(Page text)
I am very puzzled by the opinion of JP that 90% of the energy in the system has disappeared by the voltage being reduced to 10% of what it was while the capacitance is increased 10 times.Where has it gone ? it cannot surely be the work done moving the dielectric sheet in.
Why? A dielectric with ε>ε0 polarizes under the action of the field, so it's attracted between the plates, so it gains kinetic energy. Neglecting the energy conveyed into heat because of Joule effect inside the dielectric and into radiated electromagnetic waves because of time variable currents, this kinetic energy is what you loose from the capacitor.
I was just about to say that, but Lightarrow beat me to it  (Yeah! Sure you were Geezer!)Should it not be a gain in potential energy rather than kinetic energy?
(End Page text)
_Work task a_
Pull out the listing below line for line, and leave its pictures out.
(The input)
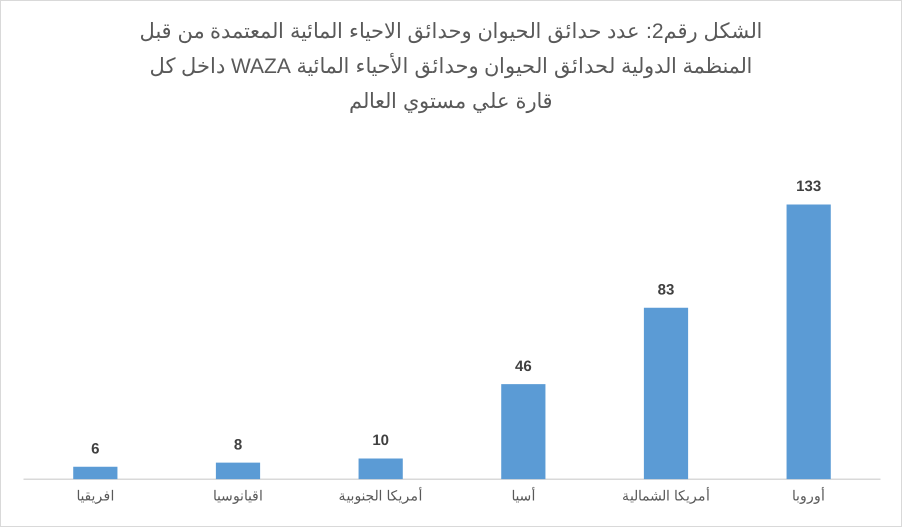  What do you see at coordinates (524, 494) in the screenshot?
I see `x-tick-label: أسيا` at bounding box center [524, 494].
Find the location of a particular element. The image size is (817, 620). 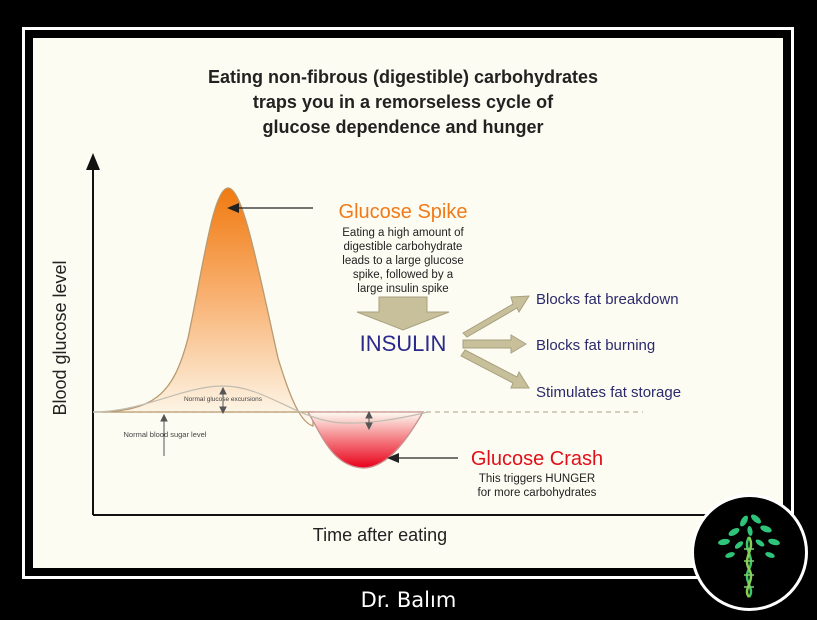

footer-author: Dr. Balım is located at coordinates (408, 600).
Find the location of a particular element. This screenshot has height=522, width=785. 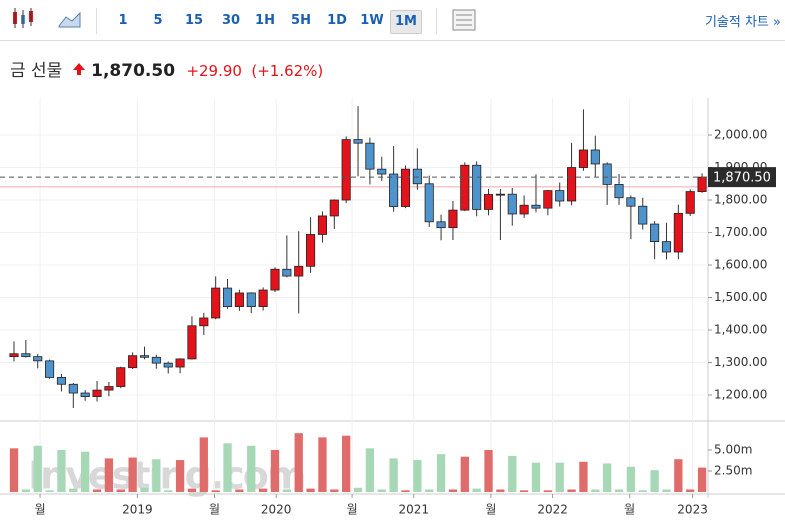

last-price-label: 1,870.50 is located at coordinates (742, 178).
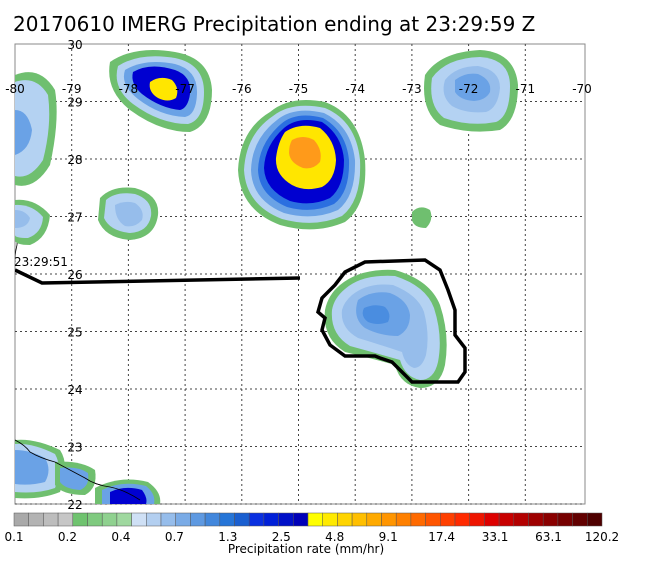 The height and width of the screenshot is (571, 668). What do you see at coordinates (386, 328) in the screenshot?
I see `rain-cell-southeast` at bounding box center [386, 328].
(End The input)
_Work task b_
From the capacitor energy discussion, copy word for word the part that opens with the words containing "Why? A dielectric" and closes with "than kinetic energy?".

_Exercise answer a_
  What do you see at coordinates (524, 494) in the screenshot?
I see `x-tick-label: أسيا` at bounding box center [524, 494].
Find the location of a particular element. The image size is (817, 620). 

footer-author: Dr. Balım is located at coordinates (408, 600).
Find the location of a particular element. This screenshot has height=522, width=785. 

last-price-label: 1,870.50 is located at coordinates (742, 178).
 The height and width of the screenshot is (571, 668). What do you see at coordinates (386, 328) in the screenshot?
I see `rain-cell-southeast` at bounding box center [386, 328].

_Exercise answer b_
Why? A dielectric with ε>ε0 polarizes under the action of the field, so it's attracted between the plates, so it gains kinetic energy. Neglecting the energy conveyed into heat because of Joule effect inside the dielectric and into radiated electromagnetic waves because of time variable currents, this kinetic energy is what you loose from the capacitor.
I was just about to say that, but Lightarrow beat me to it  (Yeah! Sure you were Geezer!)Should it not be a gain in potential energy rather than kinetic energy?